Description of the task>
From the line below containing "This screenshot has" to the final line, print each line exactly as written. No pictures belong in the copy.

Saved data entries>
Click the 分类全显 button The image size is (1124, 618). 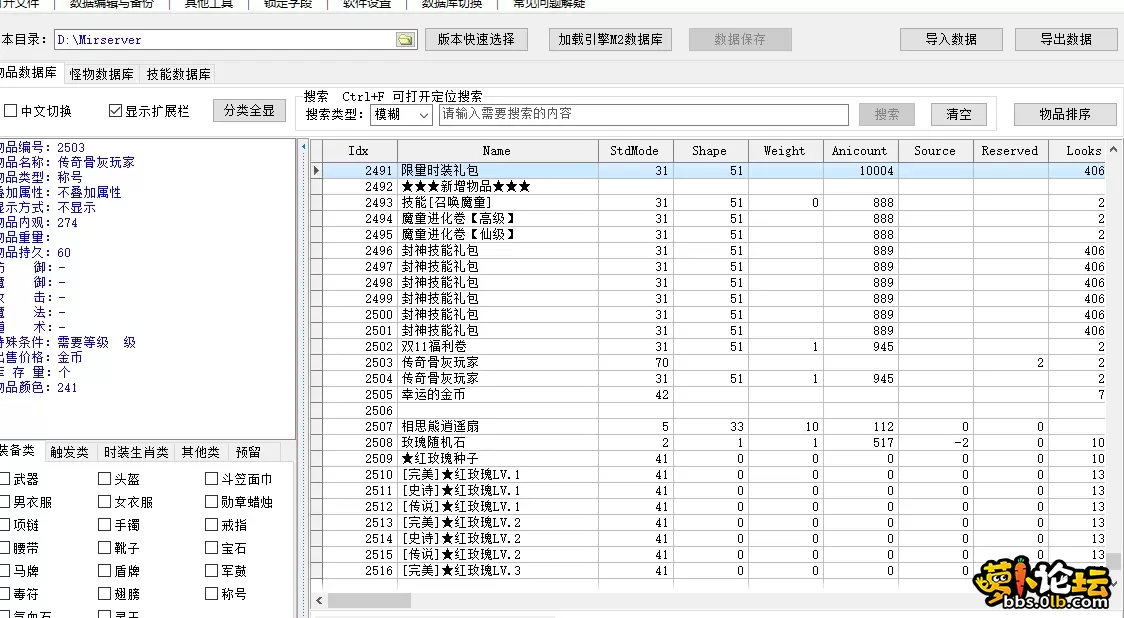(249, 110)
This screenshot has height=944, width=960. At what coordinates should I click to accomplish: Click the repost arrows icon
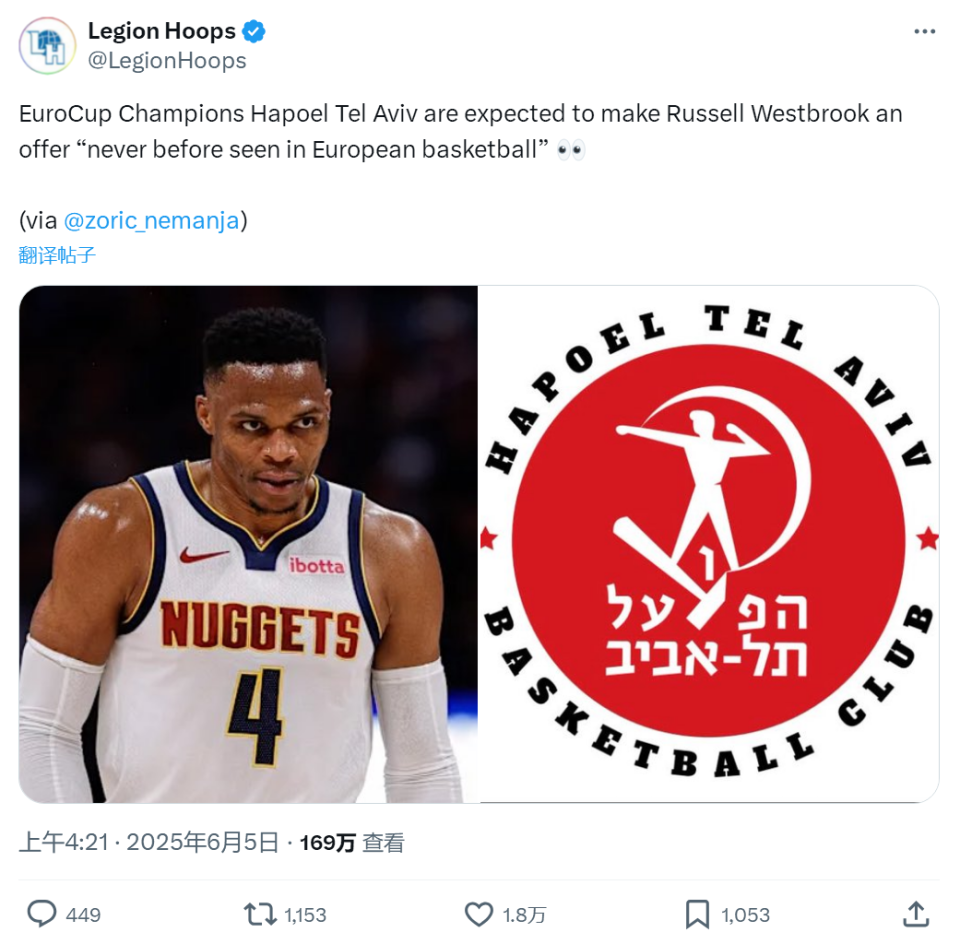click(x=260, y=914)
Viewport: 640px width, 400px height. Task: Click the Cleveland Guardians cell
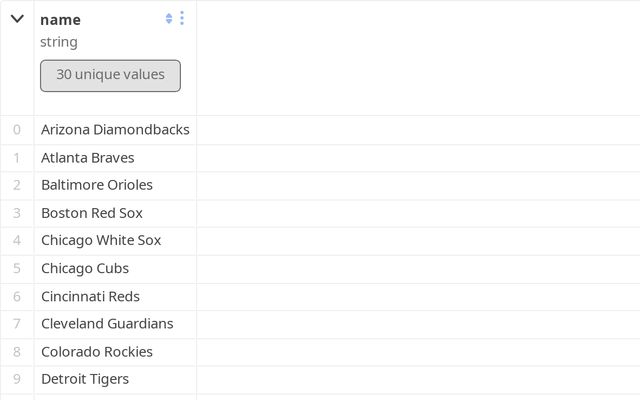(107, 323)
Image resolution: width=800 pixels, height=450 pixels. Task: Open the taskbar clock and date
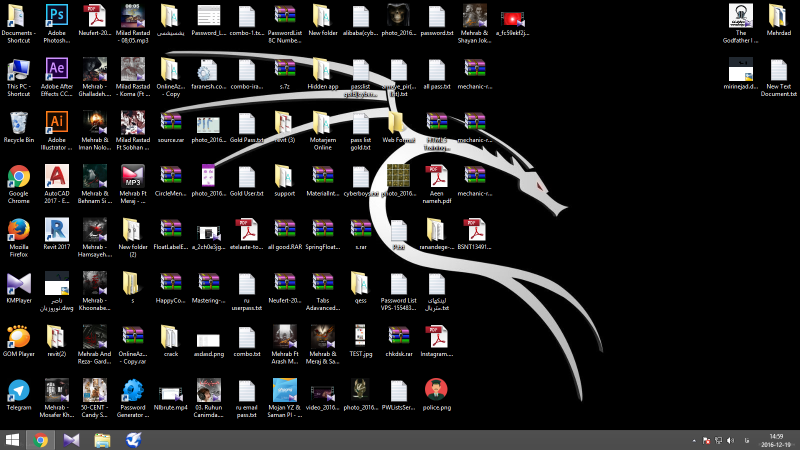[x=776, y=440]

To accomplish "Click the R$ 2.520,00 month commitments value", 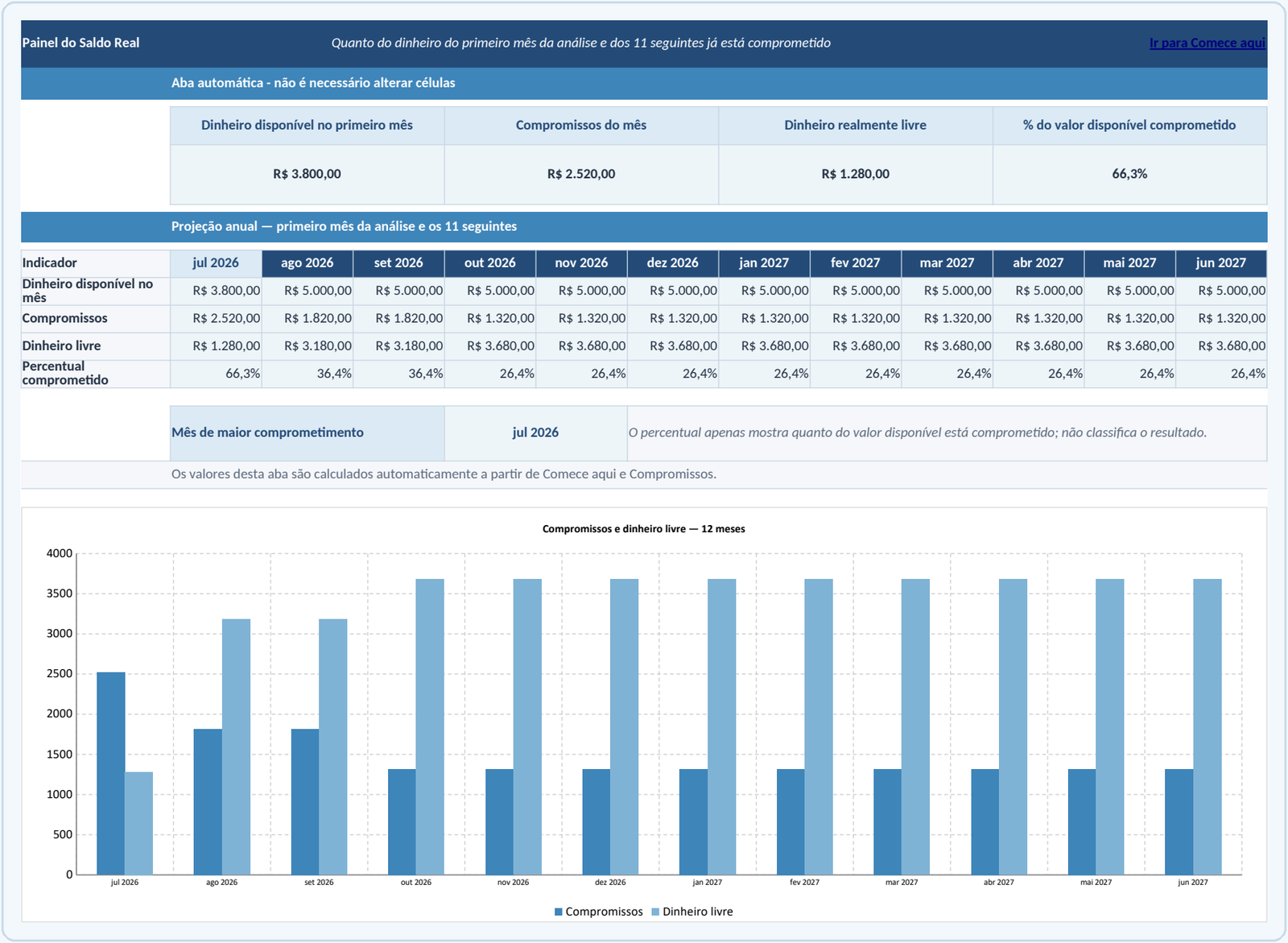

Result below>
This screenshot has height=944, width=960. At what coordinates should I click to accomplish: Click the repost arrows icon
click(x=260, y=914)
Viewport: 640px width, 400px height. Task: Click the Cleveland Guardians cell
(107, 323)
Image resolution: width=800 pixels, height=450 pixels. Task: Open the taskbar clock and date
[x=776, y=440]

To accomplish "Click the R$ 2.520,00 month commitments value", 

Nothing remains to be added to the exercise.